Private Lives - Declarations of Trust


09 January 2020

We are all familiar with this story. Two people fall in love, buy a house together, and then don’t live happily ever after. But what happens when the property is sold and there is no agreement as to who owns what?

Whether it’s a couple breaking up, a family falling out or a business venture gone wrong, this is an increasingly common situation. Although a lot of property is owned jointly, often the parties have not considered what should happen in the event that their arrangement does not work out. 

In the absence of any written agreement, it can be very difficult to determine which party owns which shares in the property. It is often assumed that where parties have contributed unequal amounts to a property, this automatically entitles one party to recover more from the property than the other, but unfortunately this is not the case. Where the owners are both registered on the legal title, the default position is that the property is owned in equal shares unless there is evidence of an agreement to the contrary. This is the case even if one party had contributed more to the purchase price or contributes more towards the mortgage. This can often lead to unsatisfactory results, with one party feeling aggrieved and that they have ‘lost out’.

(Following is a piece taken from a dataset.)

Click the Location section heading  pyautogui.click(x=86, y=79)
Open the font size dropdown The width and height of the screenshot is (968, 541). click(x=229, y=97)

Similar situations can arise where only one party is registered as the legal owner, but the other party/ies has / have made significant contributions to the purchase price or the maintenance of the property. In this scenario, parties are often unable to come to an agreement as the relationship between them has broken down and the involvement  of the courts is therefore usually required in order to conclude matters.

In order to avoid conflicts and disagreements later on, it is therefore advisable for clients to consider entering into a Declaration of Trust to govern who owns what share of the property from the start. These agreements range from the straightforward, for example, simply confirming that one party owns 60% of the property and the other owns 40%, to the more complex, including contributions made towards the mortgage repayments or sums towards improvement works.

If both parties have obtained their own independent legal advice on the document, these are usually held to be binding on the parties and the courts are extremely reluctant to unravel these unless there are exceptional circumstances. Purchasing a property is a very exciting time for most people, and their focus is often concentrated towards moving days, packing up and redecorating, with most people reluctant to acknowledge what should happen should the relationship break down and they have to sell their dream home. However, consideration of this tricky topic at the outset can avoid a very costly, time consuming and emotionally distressing case later down the line. Our Private Client team have extensive experience in advising on and preparing Declarations of Trust, so please do contact one of our team if you would like further information. This edition also includes an article on how Birketts’ specialist property litigators may be able to assist with property disputes.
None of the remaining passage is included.